Technical Details of Project

This page documents the data preprocessing and acquisition details of this project for transparent demonstration of methods used to communicate this story.

Data Acquisition

The AWSD dataset was downloaded from its official website.

Incident data is sourced from both public and private channels, including:

  • Systematic media filtering using a custom-built data scraping tool developed for Humanitarian Outcomes
  • Direct submissions from aid organizations and security entities
  • Information-sharing agreements with regional and field-level security consortiums

All incident reports undergo annual cross-verification with relevant agencies to ensure accuracy. Note that the most recent entries are provisional and may be updated following formal verification.

Data Cleaning

Data cleaning was performed independently using Python. The following tasks were completed:

  • Standardized column names
  • Ensured numeric integrity for numeric columns, coercing to numeric types and removing negative values
    • Converted date values (year, month, and day) and geospatial coordinates (longitude and latitude) columns to numeric types
    • Converted all columns representing counts of affected people to numeric types
  • Filtered and validated date columns:
    • Retained only valid date ranges:
      • Years between 1997 and 2025
      • Months between 1 and 12
      • Days between 1 and 31
  • Removed duplicate rows
  • Exported the cleaned dataset to a new CSV file for further analysis

The code for this data cleaning can be found in the cell below.

Code
import pandas as pd
import numpy as np
import re
import janitor 

# Load the dataset
df = pd.read_csv('../data/security_incidents.csv')
print(f"\nDataset shape: {df.shape}")
print(f"Number of missing values:\n{df.isna().sum()}")

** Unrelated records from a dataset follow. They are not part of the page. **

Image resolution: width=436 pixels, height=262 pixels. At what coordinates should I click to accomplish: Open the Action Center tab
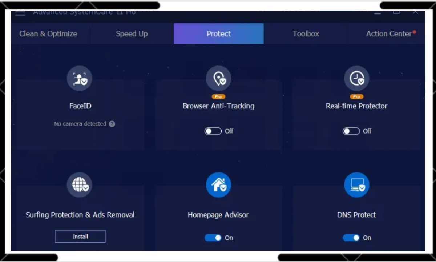[388, 33]
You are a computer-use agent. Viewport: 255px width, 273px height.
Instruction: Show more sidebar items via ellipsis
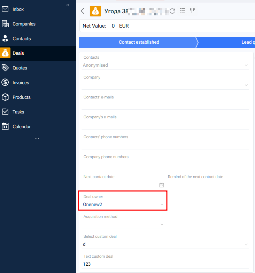(37, 139)
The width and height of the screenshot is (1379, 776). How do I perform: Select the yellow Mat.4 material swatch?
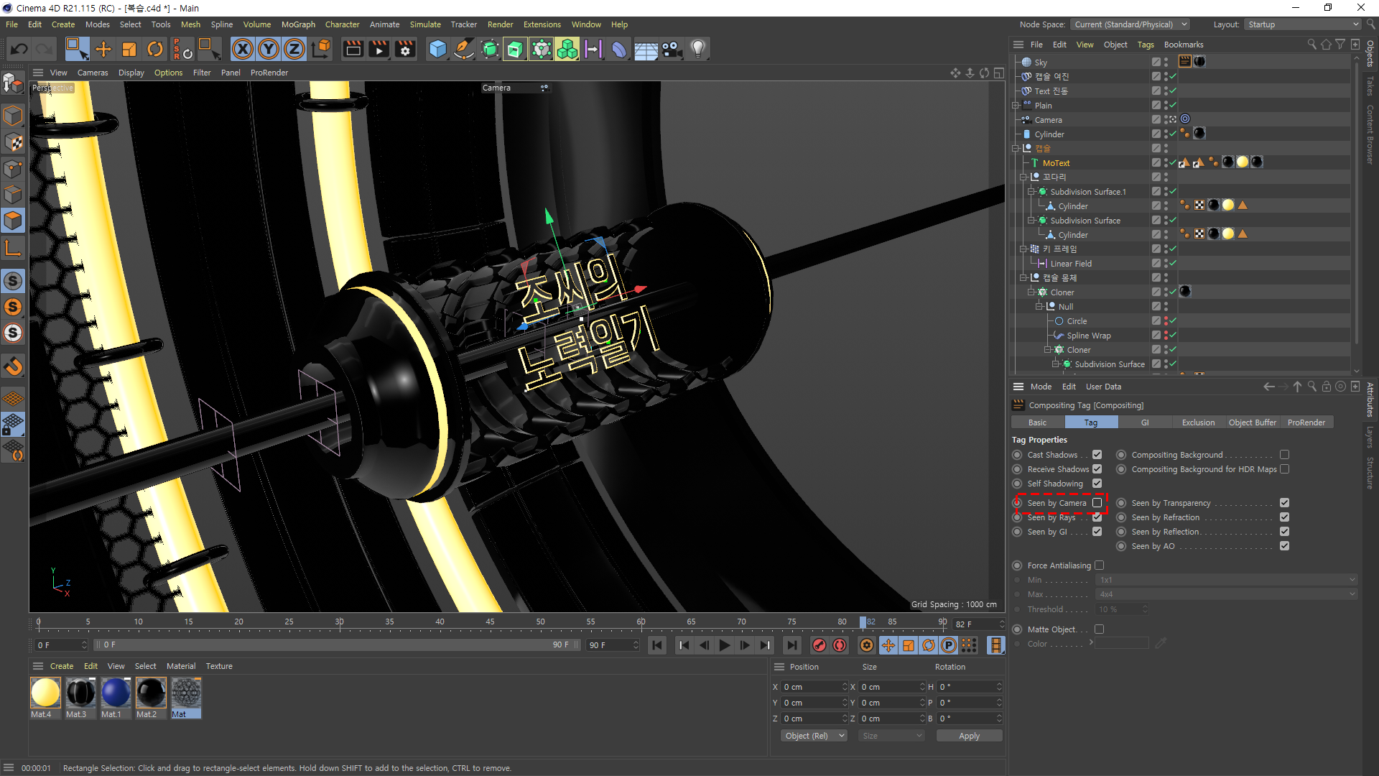[x=45, y=693]
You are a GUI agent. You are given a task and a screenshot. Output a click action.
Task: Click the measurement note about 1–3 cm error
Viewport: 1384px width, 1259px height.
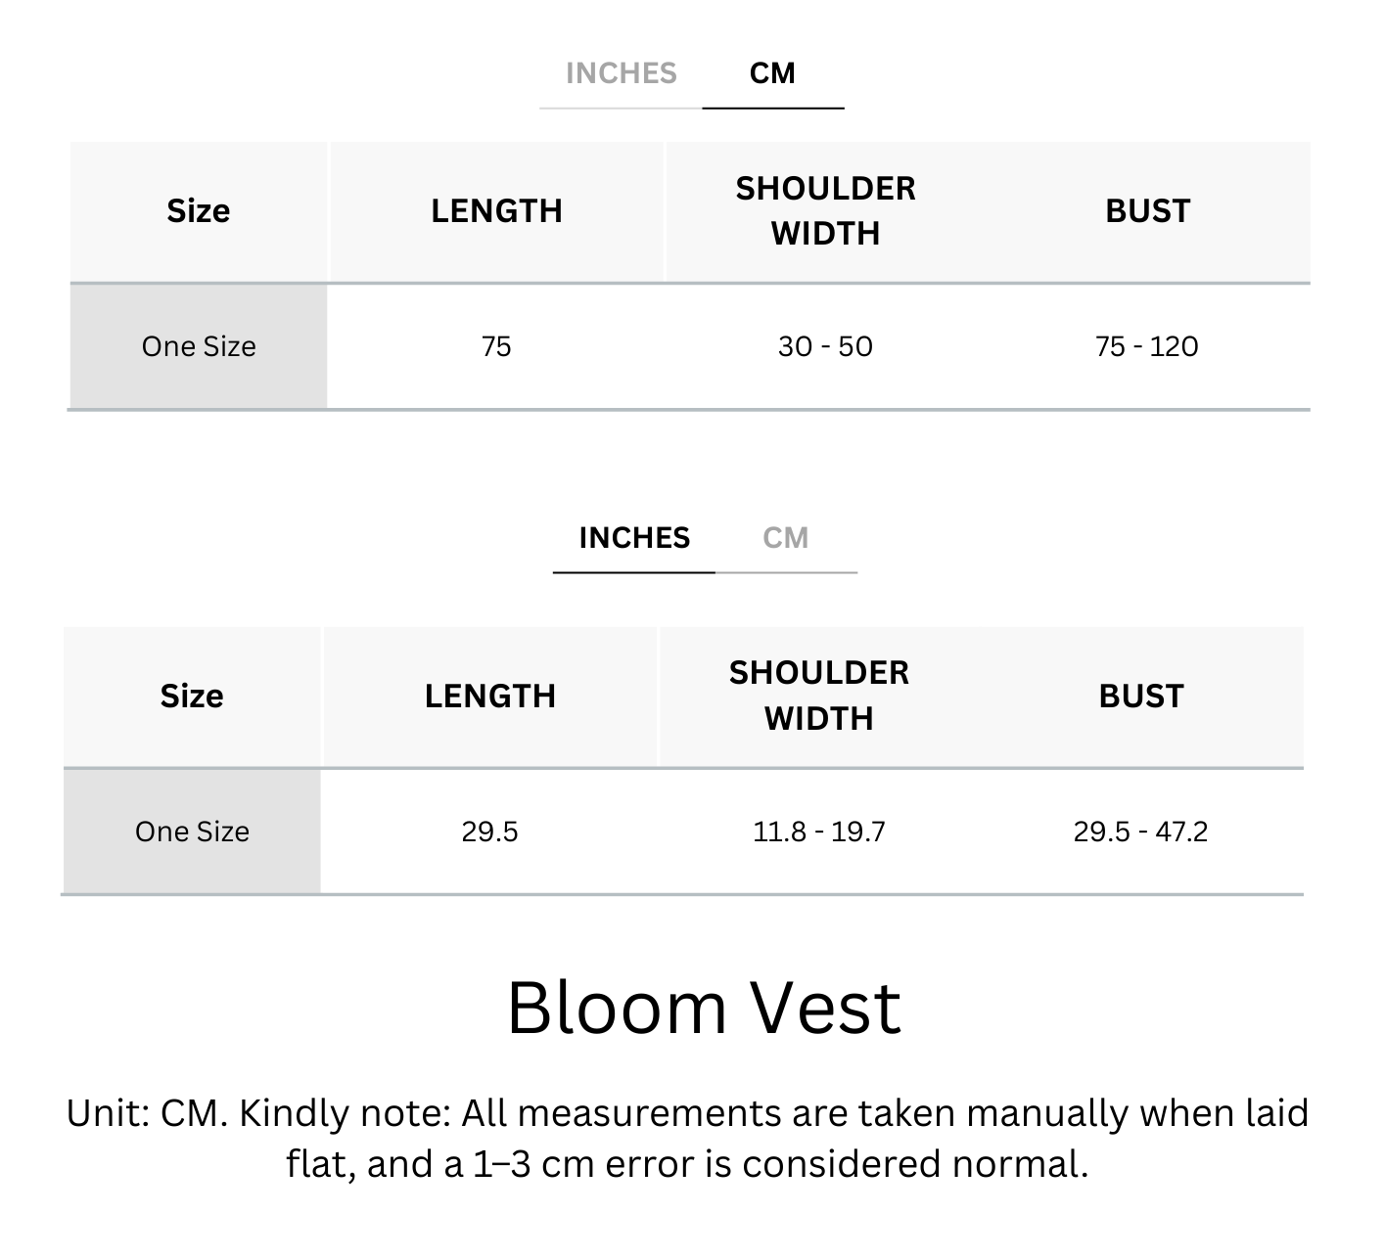click(687, 1139)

# 1. Clean column names (similar to janitor in R)
df = df.clean_names()
print("Cleaned column names:")
print(df.columns.tolist())

# 2. Clean Year column - keep only 1997-2025 and convert to numeric
df['year'] = pd.to_numeric(df['year'], errors='coerce')
df = df[(df['year'] >= 1997) & (df['year'] <= 2025)]
df['year'] = df['year'].astype('int64')  # Convert to integer type
print(f"\nUnique years after cleaning: {sorted(df['year'].unique())}")

# 3. Clean Month column - keep only 1-12
df['month'] = pd.to_numeric(df['month'], errors='coerce')
df = df[(df['month'] >= 1) & (df['month'] <= 12)]
df['month'] = df['month'].astype('int64')
print(f"Unique months after cleaning: {sorted(df['month'].unique())}")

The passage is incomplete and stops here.